The architectural debate about what to do with these public emblems of oppression and inherent racism has been mixed. Already, the statue of Captain John Fane Charles Hamilton, who killed Māori in the Waikato land war, has been removed from Hamilton’s Civic Square at the request of Waikato-Tainui iwi who want the city reclaimed as Kirikiriroa. Other attacks include: blood-red paint now adorning former prime minister Sir George Grey in Auckland’s Albert Park; a Captain James Cook statue in Gisborne defaced with graffiti; and a memorial in Ōtāhuhu to Colonel Marmaduke Nixon, who led attacks against Waikato Māori during the New Zealand Wars, also vandalised.
In Wellington, the protest was more nuanced, aiming to provoke conversation on our colonial legacy by blindfolding with red scarves a Queen Victoria statue, the busts of Edward Gibbon Wakefield and the Duke of Wellington, and the William Wakefield memorial.
Such attacks are nothing new. Researchers from the University of Otago’s Wellington campus recently found among 123 statues of named individuals on outdoor public land that 23 per cent had been attacked at least once – attacks that have been increasing since 1990. Six statues have been decapitated a total of 11 times, while three were completely destroyed. Others have had noses cut off or been splattered with paint. The statue of King George V in Matakana has been decapitated a persistent five times.
“‘Stop immortalising a legacy of murder’: Which NZ statues need to be toppled?” proclaims The Spinoff. Martyn Bradbury of The Daily Blog suggests a novel method, whereby a plaque highlighting the injustice is added to each statue, coupled with an artistic reckoning by a commissioned artist from the descendants of those abused. “One artist might decide to behead the statue, another might paint it in a certain colour, another might have the entire statue cut in half, whatever the new artistic twist, the point would be to make the statue a memorial of the injustice and attempt to acknowledge it.”
Bradbury’s rather blunt vision does present a promising alternative to the removal of monuments that is also underway in parts of the United States – leaving the offensive statue in place but creating a pluralistic landscape of other more current monuments around them to mimic the museum effect of making the past past. In this sense, New Zealand First’s Winston Peters and Bradbury may surprisingly be singing the same tune: “A self-confident country would never succumb to obliterating symbols of their history, whether it be good or bad or simply gone out of fashion.”
But, if removal gains traction, as seen in protests such as the Rhodes Must Fall campaign in Africa and Britain and attacks on monuments of the Confederacy across the United States, where do they all go?

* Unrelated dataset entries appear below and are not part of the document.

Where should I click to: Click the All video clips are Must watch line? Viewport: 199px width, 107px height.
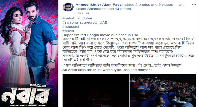tap(109, 70)
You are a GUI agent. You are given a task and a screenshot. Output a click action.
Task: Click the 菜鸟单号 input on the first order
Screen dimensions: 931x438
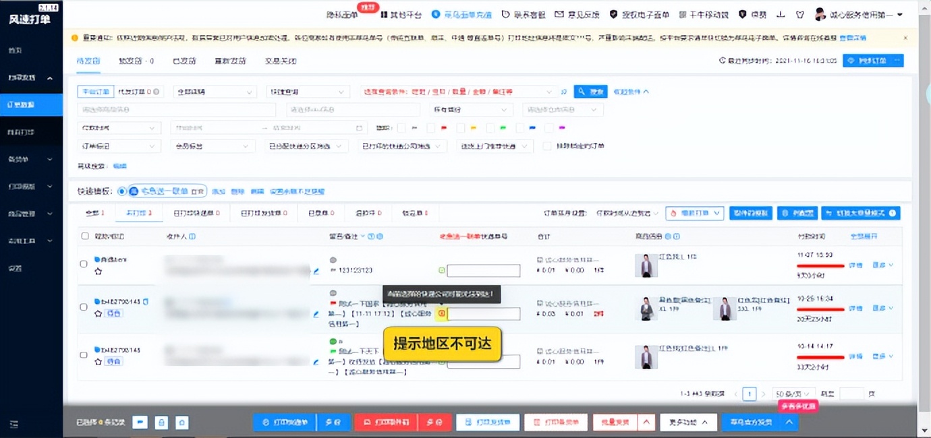[x=483, y=270]
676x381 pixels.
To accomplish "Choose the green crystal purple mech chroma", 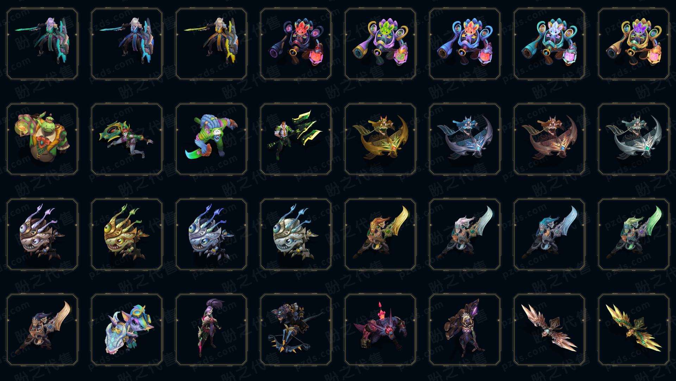I will (x=380, y=44).
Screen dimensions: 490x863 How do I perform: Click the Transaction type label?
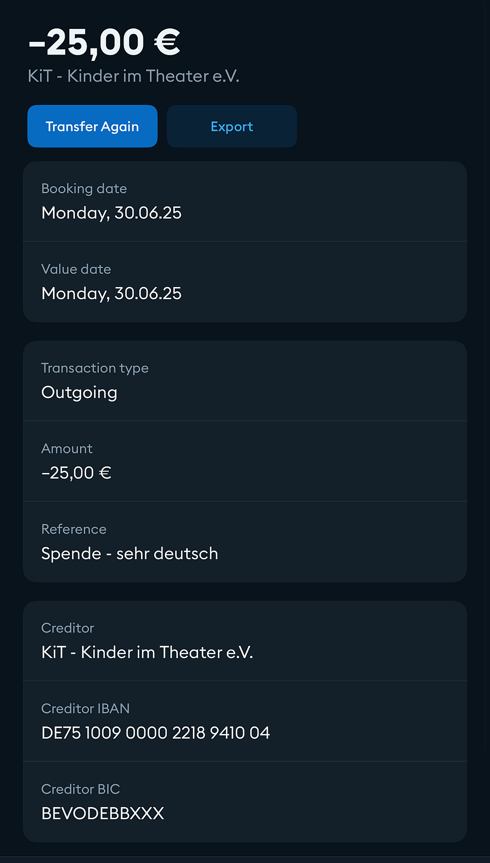[95, 368]
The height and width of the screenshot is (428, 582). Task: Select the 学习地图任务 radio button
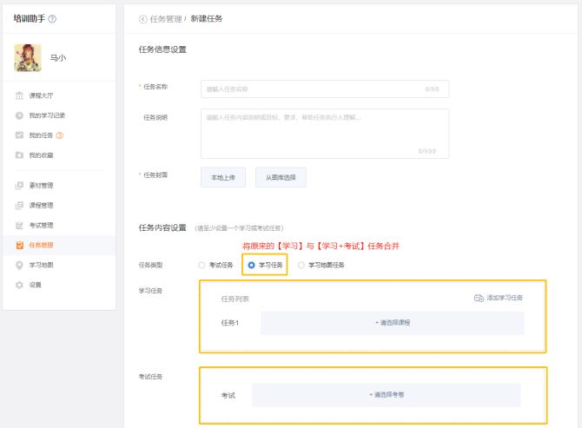pyautogui.click(x=301, y=265)
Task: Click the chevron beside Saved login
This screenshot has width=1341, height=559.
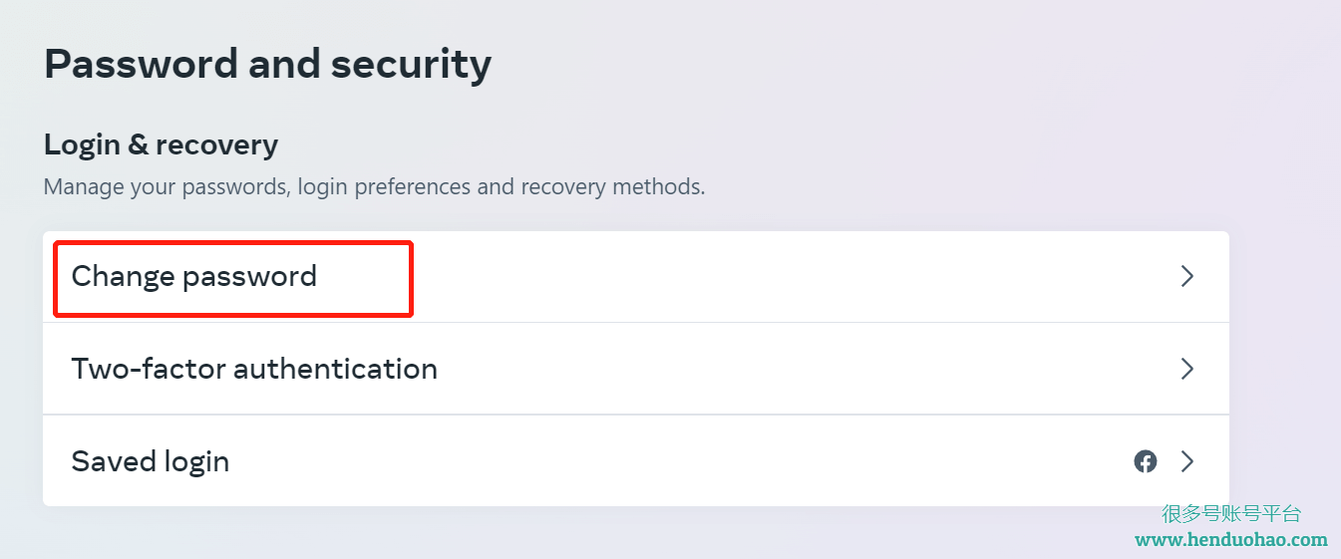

One solution, says University of Canterbury Professor of History Katie Pickles, is to acknowledge these statues as an uncomfortable part of history and move them into museums and statue parks. As she points out, this is nothing new. Defunct Queen Victoria statues have ended up in a Quebec museum and a Sydney shopping centre. In Gisborne, a James Cook statue was relocated.
“This allows their legacy to be discussed while simultaneously casting them as history. Statue parks with interpretation and graffiti boards would promote further discussion. This is common, too – Coronation Park in New Delhi, for example.”
If architecture is to play a part in this transformation, it’s also necessary to build anew, rather than just demolish. An example is the National Memorial for Peace and Justice in Montgomery, Alabama, often called the National Lynching Memorial, designed by MASS Design Group.
Such memorials are described by some as counter-monuments. Peter Eisenman’s Memorial to the Murdered Jews of Europe in the centre of Berlin shows how architecture can play a part in facing up to issues of history and guilt. The Memorial for Peace and Justice shows the beginnings of America facing up to the ‘original sin’ of slavery. It’s difficult to imagine what an equivalent counter-monument might be in Aotearoa – a representation of national ignominy, of the colonial violence of our settler past. It’s possible the $14 million allocated by the government for a new visitor centre at Parihaka will begin this process and allow the historic Taranaki settlement to represent one of the most traumatic colonial acts in Aotearoa’s history.
It’s the sort of confrontation that a self-confident country should embrace.